Titulo Estágio
Generative Adversarial Networks to Generate Failure Data
Áreas de especialidade
Sistemas Inteligentes
Engenharia de Software
Local do Estágio
CISUC-SSE
Enquadramento
Several techniques have been developed over the years to avoid or handle faults (e.g., testing, coding practices). In particular, Online Failure Prediction (OFP) attempts to predict the occurrence of failures in the near future by combining past data and the current system state [1]. Such predictions allow taking preemptive measures to avoid, or at least mitigate, their consequences. Notwithstanding the potential of OFP, it is still not widely implemented.
Failures are rare events and thus failure data are often not available. Even if it were possible to gather such data from real systems, that would take years (due to the reliability of modern systems), and by then they would likely be outdated. Fault injection has been accepted as a viable alternative to generate realistic failure data, but fault injectors are difficult to implement/develop. Moreover, due to the size and complexity of modern software, properly conducting a representative fault injection campaign requires executing thousands of time-consuming experiments.
Among Machine Learning (ML) techniques, Generative Adversarial Networks (GANs) have been recurrently used in various domains as a means to generate synthetic realistic data that resemble the distribution of existing data [3]. Briefly, GANs are composed of two neural networks: a generator that tries to generate data samples that are similar to the training data, and a discriminator that tries to distinguish between real and fake data samples. The focus of this internship is to explore the applicability of using GANs to generate synthetic failure data that can be used to create failure predictors. This process will target an up-to-date Linux kernel, and the performance of the resulting models will be assessed with existing failure data obtained through fault injection.
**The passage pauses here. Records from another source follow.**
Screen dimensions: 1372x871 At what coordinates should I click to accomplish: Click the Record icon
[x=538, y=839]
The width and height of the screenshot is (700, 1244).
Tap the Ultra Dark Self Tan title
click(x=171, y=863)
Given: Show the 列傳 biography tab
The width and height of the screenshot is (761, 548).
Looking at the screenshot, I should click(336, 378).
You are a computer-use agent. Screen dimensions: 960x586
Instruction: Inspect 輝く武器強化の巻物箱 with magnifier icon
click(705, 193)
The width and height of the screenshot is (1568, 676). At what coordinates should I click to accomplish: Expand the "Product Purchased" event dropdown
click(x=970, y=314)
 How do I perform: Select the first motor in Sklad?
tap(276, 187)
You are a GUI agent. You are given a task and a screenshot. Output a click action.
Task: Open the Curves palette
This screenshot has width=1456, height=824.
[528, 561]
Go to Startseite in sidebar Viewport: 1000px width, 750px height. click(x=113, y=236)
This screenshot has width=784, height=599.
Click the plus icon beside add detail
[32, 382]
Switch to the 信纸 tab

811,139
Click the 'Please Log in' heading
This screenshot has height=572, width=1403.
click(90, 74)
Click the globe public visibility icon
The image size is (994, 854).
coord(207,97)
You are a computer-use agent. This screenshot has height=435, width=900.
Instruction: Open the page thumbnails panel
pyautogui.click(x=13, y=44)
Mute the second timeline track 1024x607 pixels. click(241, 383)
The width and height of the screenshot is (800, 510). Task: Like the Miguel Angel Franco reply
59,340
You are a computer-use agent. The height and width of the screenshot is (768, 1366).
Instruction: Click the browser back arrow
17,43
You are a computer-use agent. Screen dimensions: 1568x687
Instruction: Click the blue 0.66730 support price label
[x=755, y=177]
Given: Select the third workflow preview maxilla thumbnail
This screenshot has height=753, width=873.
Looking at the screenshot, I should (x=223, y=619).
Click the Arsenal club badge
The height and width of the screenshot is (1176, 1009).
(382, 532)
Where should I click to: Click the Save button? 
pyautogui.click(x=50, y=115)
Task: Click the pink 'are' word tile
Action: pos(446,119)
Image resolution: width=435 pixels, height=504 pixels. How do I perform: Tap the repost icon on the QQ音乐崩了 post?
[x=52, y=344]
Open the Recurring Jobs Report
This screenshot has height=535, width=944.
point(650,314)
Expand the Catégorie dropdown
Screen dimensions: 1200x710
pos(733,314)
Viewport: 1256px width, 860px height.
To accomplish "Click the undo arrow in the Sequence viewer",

1. Salfner, F., Lenk, M., & Malek, M. (2010). A survey of online failure prediction methods. ACM Computing Surveys (CSUR), 42(3), 1-42.
2. Campos, J. R., & Costa, E. (2020, October). Fault Injection to Generate Failure Data for Failure Prediction: A Case Study. In 2020 IEEE 31st International Symposium on Software Reliability Engineering (ISSRE) (pp. 115-126). IEEE.
3. Creswell, A., White, T., Dumoulin, V., Arulkumaran, K., Sengupta, B., & Bharath, A. A. (2018). Generative adversarial networks: An overview. IEEE Signal Processing Magazine, 35(1), 53-65.
Objetivo
The learning objectives of this master’s internship are:
1) Dependability, fault tolerance: study the subject of fault tolerance and its techniques as means to improve the dependability of modern systems;
2) Online Failure Prediction: understand how OFP works and can be used to predict and mitigate incoming failures;
3) Advanced Machine Learning: understand, learn, and implement advanced Machine Learning (ML) techniques, more precisely, Generative Adversarial Networks (GANs)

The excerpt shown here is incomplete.